Court of Appeals of Texas, Third District, Austin
Aug 30, 2023
No. 03-22-00075-CR (Tex. App. Aug. 30, 2023)

Opinion

03-22-00075-CR

08-30-2023

Enoch David Castillo-Quiroz, Appellant v. The State of Texas, Appellee


Do Not Publish

FROM THE 207TH DISTRICT COURT OF COMAL COUNTY NO. CR2019-329, THE HONORABLE DIB WALDRIP, JUDGE PRESIDING

Before Justices Baker, Kelly, and Smith

MEMORANDUM OPINION

CHARI L. KELLY, JUSTICE

Enoch David Castillo-Quiroz was convicted by a jury for the first-degree felony of possession with intent to deliver at least four grams but less than 200 grams of cocaine. See Tex. Health & Safety Code §§ 481.102(3)(D), 481.112(a), (d). The trial court rendered judgment accordingly and after Castillo-Quiroz pleaded true to a habitual-offender paragraph, assessed sentence at 20 years in prison. See Tex. Penal Code § 12.42(c)(1).
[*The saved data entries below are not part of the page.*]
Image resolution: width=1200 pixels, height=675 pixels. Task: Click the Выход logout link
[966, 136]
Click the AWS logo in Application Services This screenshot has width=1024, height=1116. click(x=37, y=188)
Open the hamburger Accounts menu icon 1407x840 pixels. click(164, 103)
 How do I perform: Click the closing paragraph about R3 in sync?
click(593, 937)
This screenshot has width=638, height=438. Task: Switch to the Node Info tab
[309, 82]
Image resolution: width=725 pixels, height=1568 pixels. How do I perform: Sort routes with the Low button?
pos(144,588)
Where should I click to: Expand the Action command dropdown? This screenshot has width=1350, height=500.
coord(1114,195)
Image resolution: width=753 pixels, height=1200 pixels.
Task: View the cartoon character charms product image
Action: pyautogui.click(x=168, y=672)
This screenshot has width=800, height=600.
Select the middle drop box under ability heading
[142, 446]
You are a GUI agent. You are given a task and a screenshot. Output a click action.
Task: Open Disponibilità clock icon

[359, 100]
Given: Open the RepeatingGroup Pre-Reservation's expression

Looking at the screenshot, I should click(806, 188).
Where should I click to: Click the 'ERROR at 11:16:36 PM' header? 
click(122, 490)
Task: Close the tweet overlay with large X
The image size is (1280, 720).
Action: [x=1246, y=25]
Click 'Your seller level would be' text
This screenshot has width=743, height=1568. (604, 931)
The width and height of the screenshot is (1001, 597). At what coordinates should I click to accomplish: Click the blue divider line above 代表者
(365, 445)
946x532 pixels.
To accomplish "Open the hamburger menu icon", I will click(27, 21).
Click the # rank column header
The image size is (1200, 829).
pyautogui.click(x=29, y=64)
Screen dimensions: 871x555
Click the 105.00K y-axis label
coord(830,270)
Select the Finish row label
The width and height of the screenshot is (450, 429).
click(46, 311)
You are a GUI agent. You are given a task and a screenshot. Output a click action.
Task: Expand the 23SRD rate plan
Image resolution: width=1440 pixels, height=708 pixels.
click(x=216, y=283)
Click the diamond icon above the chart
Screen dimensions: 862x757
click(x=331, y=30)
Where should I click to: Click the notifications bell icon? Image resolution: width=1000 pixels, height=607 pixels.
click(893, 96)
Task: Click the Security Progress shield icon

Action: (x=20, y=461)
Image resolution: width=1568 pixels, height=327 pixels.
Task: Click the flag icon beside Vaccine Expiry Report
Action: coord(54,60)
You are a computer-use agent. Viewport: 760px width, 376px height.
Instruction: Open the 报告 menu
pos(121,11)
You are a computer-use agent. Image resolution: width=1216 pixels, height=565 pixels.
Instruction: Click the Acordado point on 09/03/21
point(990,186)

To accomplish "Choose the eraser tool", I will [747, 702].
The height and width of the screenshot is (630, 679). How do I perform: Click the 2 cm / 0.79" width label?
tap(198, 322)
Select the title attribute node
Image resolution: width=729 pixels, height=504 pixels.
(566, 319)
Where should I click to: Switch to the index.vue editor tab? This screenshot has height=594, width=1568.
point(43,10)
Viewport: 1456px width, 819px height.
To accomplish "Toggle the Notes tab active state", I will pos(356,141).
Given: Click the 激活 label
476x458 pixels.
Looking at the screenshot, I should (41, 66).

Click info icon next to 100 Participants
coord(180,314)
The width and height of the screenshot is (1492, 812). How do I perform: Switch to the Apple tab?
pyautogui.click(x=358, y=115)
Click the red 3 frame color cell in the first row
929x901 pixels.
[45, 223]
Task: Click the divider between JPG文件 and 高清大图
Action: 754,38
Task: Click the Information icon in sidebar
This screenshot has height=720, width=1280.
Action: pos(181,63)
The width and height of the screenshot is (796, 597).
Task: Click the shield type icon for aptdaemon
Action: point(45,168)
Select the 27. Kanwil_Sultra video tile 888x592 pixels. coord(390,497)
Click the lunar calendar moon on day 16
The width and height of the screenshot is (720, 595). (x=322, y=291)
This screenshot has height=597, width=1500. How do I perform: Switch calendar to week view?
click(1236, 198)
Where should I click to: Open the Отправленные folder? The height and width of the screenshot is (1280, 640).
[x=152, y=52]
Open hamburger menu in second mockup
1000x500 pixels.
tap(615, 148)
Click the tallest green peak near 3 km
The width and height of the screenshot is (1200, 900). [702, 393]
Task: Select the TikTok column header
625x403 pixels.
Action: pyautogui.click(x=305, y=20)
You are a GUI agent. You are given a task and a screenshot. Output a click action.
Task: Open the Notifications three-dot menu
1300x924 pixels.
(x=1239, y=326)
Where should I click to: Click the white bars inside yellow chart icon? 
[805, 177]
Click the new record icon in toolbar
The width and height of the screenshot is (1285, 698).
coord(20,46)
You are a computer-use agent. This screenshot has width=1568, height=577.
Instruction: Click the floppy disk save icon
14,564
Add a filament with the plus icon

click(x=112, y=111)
In two appellate issues, Castillo-Quiroz maintains that the evidence was insufficient to support proof of two elements of the offense and that his trial counsel gave him ineffective assistance by failing to file and secure a hearing on a motion to suppress. We affirm.

BACKGROUND

Around 2:00 a.m. one day, Castillo-Quiroz was driving his Kia near the southbound feeder road of Interstate 35 in Comal County when Department of Public Safety Trooper Cory Holmes initiated a traffic stop for failure to signal before turning. Trooper Holmes pulled the Kia over, asked Castillo-Quiroz and the one passenger in the Kia to step out, and spoke to each of them. Neither Castillo-Quiroz nor his passenger had identifying documents with them, and Castillo-Quiroz lacked proof of insurance for the car, but he was cooperative and provided the trooper his driver's-license number. The trooper noticed that Castillo-Quiroz was speaking quickly and later described his talking as "rambling." Castillo-Quiroz appeared nervous and often offered information that the trooper wasn't asking for. The trooper also noticed what he called "meth mouth" on Castillo-Quiroz-a dirty-looking film over the top of the teeth. Trooper Holmes learned from the passenger that she was Castillo-Quiroz's girlfriend, but when the trooper asked Castillo-Quiroz who she was, he suffered a noticeable delay before answering, even though they had been dating for several months. In plain view inside the Kia were one or more butane-torch lighters and numerous personal items like suitcases and clothes-so much so that the car looked "lived-in." Trooper Holmes would later testify that this was consistent with illegal-drug users: "they keep everything in their vehicle because they are always moving everywhere" because "they are basically moving from house to house to house constantly."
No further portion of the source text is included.